Stated exercise 1
Translate this sentence from the passage on UK and US law enforcement into Spanish: "There are signs, however, that a confluence of factors is now resulting in an increasingly aggressive posture being taken by UK law enforcement bodies and those who discount the appetite, powers and ability of those bodies may do so at their own peril."
Stated exercise 2
Carry the passage on UK and US law enforcement forward from its final sentence.
--- START OF Reading passage ---
Amongst those who operate or act (whether voluntarily or not) within global law enforcement arenas, there has long been a tendency in some quarters to view the UK law enforcement landscape with less trepidation than that in the US.[1] For many years law enforcement agencies in the United States and particularly the US Department of Justice (DOJ) and Securities and Exchange Commission – exponentially better funded and resourced – have drawn the limelight with billion-dollar bribery-related settlements such as the $1.78 billion settlement with Brazilian petrochemicals company, Petrobras, and the $1.01 billion settlement with Swedish telecommunications company Telia. There are signs, however, that a confluence of factors is now resulting in an increasingly aggressive posture being taken by UK law enforcement bodies and those who discount the appetite, powers and ability of those bodies may do so at their own peril.
--- END OF Reading passage ---
--- START OF Data shown ---
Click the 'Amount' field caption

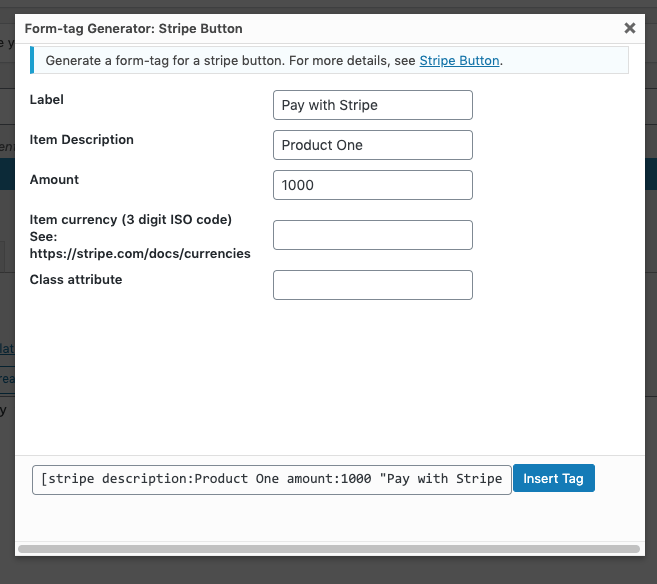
--- END OF Data shown ---
Result 1
Sin embargo, hay indicios de que una confluencia de factores está dando lugar ahora a una postura cada vez más agresiva por parte de los organismos encargados de hacer cumplir la ley en el Reino Unido, y quienes subestiman el apetito, las facultades y la capacidad de dichos organismos pueden hacerlo por su cuenta y riesgo.

Result 2
Of all the UK law enforcement agencies, none has faced more apparent recent criticism and calls for reform than the UK Serious Fraud Office (SFO), the agency charged with tackling the top level of serious or complex fraud, bribery and corruption. The collapse of the 2019 trial of two former Tesco directors accused of false accounting (with the trial judge declaring that “I concluded in certain crucial areas the prosecution case was so weak it should not be left for a jury’s consideration”) was a high profile setback for the SFO, as was both the 2020 acquittal of three Barclays executives accused of making illegal payments to Qatar and the collapse of the case against the bank itself. Whilst it continues to defend itself against allegations that it is unfit for purpose and that a complete overhaul of the agency is necessary, the attacks appear to be having an unwelcome consequence for those in the SFO’s eyesight; namely, whilst the SFO faces increased scrutiny and the pressure of bringing significant prosecutions, there is likely to be much less shirking of high-profile investigations and, once an investigation is open, it will bring all its powers and expertise to bear. Put simply, once an investigation is opened, the SFO will play to win.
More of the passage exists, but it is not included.